What If The Appraisal Comes In Low?

This is still an all too common thing.  Most homes require bank financing. All lenders will require an appraisal on your home to verify the collateral of the home being sold.  You've most likely passed inspection so the final hurdle prior to closing will be the appraisal.  What if the appraisal comes in less than the agreed upon sales price?

 Lenders always base their loan on the LOWER of the sales price or appraised value. So, unless otherwise agreed upon between the buyer and seller that appraised value becomes your new sales price.

Your choices

  1. Take the appraised value as the new sales price so you can close. 
  2. Negotiate with the buyer to meet somewhere in the middle between the appraised value and the previously agreed upon price of your home.
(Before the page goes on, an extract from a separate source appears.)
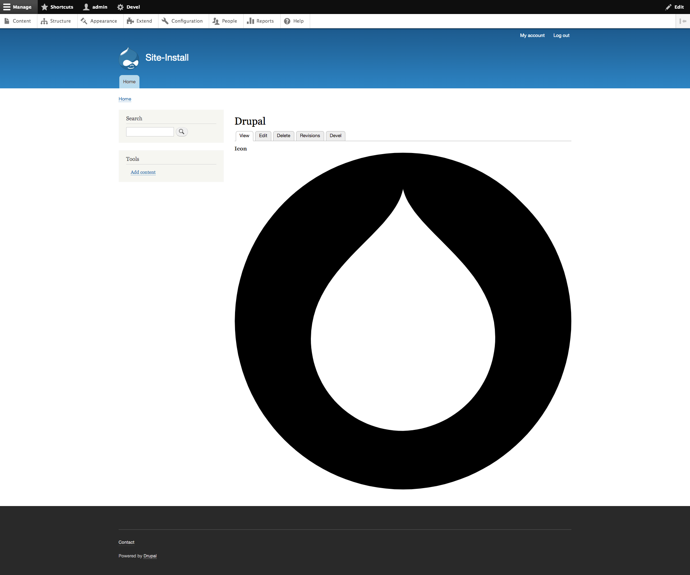Open the Contact link in the footer

[x=126, y=542]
This is the most common solution. HOWEVER, the buyer will need to have the funds available AND want to do this. In a situation where the buyer isn't putting much down like FHA the odds are they do not have the additional funds to meet you in the middle somewhere.
  3. Stand firm on your agreed upon price. This does not work very often. In your mind as a seller you're thinking the sales price is what they agreed to. However, in the buyer's mind they have a professional who says the home isn't worth that. Why would anyone pay more for something than it's worth?  A valid question. So, if you attempt to hold the buyer to your previously agreed upon price they may walk then you're back to square one finding a new buyer.

The bottom line

If the appraisal comes in low that becomes the new price unless both parties agree to modify the sales agreement. So, there would need to be an "Addendum" typed up where both buyer and seller agree to the new price.  It's a poker game and depends how bad you want to sell and risk losing the buyer to negotiate them back up to or near your previously agreed upon price.